Transparency even more relevant with Facebook’s commenting announcement

February 7, 2011

I make a lot of predictions about the future of public relations and the media on this blog, sometimes taking heat. Nothing felt the burn more in 2010 than a post I wrote in July calling for increased transparency in online commenting and improving the authenticity of digital communications.

At the time, I suggested that by validating and authenticating online commenting, we could open a new frontier in public relations by offering valid, transparent commenting that would provide our clients an even greater ability to share their message.

A couple of my readers shouted me down, contending that such a system already exists because commentators can choose to give their name. While this is true, I contended that because the vast majority of comments are anonymous, freewheeling, and often downright nasty, it prevents more level-headed commentators from taking time to offer their thoughts.
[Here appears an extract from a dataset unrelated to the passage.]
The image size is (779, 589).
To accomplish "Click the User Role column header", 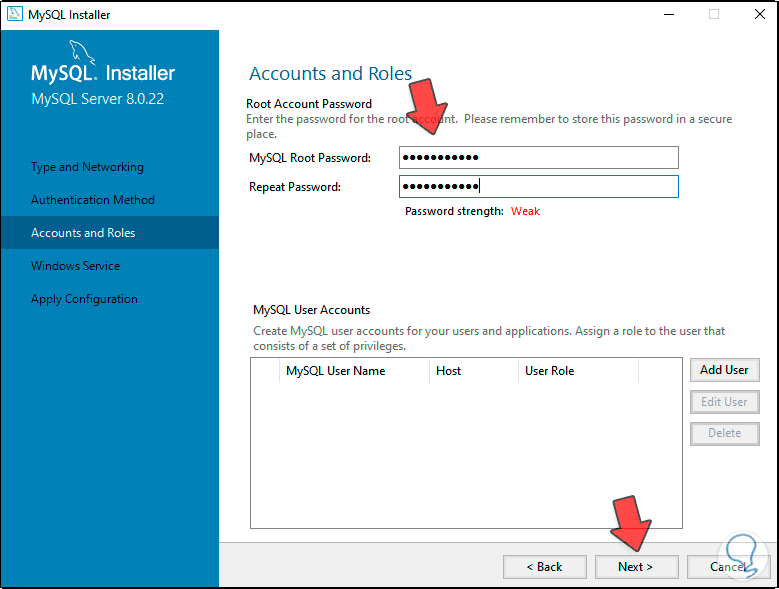I will [549, 371].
My contention was that increased transparency would open an entirely new media segment for both the public relations industry and the general public. By reigning in commenting through transparency, we could create civil forums where rational opinions matter, and where issues, topics, and insights could be shared under a cleansing light.
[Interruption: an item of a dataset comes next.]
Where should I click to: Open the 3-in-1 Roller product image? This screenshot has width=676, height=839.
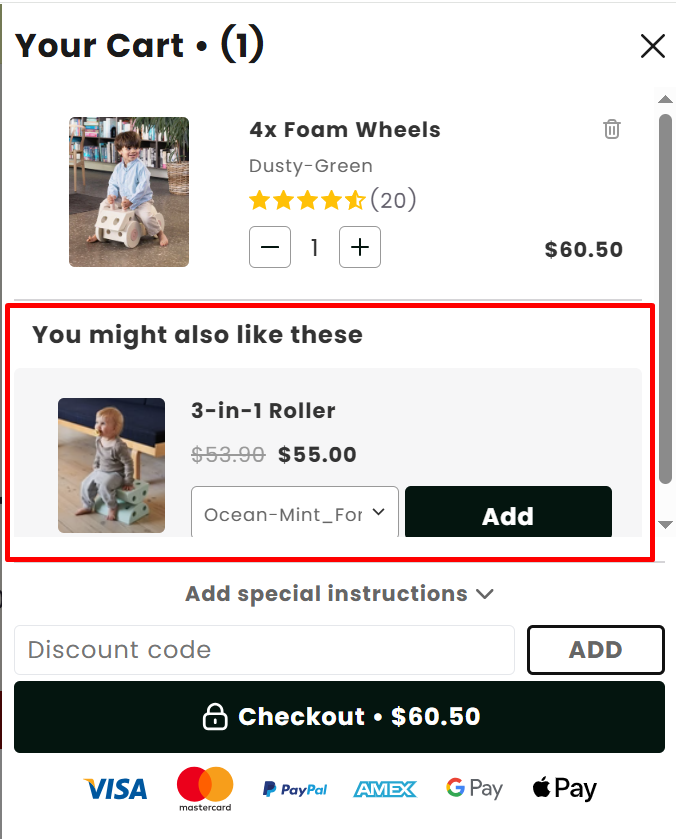[x=111, y=465]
At the same time, my July post suggested that greater transparency would provide better visibility into who potentially is casting stones against our clients, offering clearer insight into how to respond.

Well, Facebook must have been listening. Last week’s introduction of a new version of its social commenting plugin provides media and other heavily trafficked sites precisely what I suggested in my earlier post.

From the sound of it, the Facebook plugin identifies and assigns users a credibility score based on past comments and the number of Likes they have received from the online community. The score stays with the commentator over time as they post more remarks and opinions, and as the community votes on the value of their input.

The better your score, the higher your comments float to the top of the ladders in the hierarchy of comments, another innovation I recommended in my earlier post. Right now, most media post comments chronologically. So that stark raving maniac who’s up all night often gains greater visibility than a professor, professional, or expert with a day job.

I am always fascinated by how Facebook comments in general are more polite and positive than the comments on many media sites. The reason is simple. A Facebook commentator risks scorn from the community by posting offensive or outrageous comments.

The Facebook social commenting plugin is designed to extend civility to other sites, and could provide a new online digital channel for public relations professionals as well as smart, thoughtful citizens who have well-reasoned arguments and want to respectfully share them.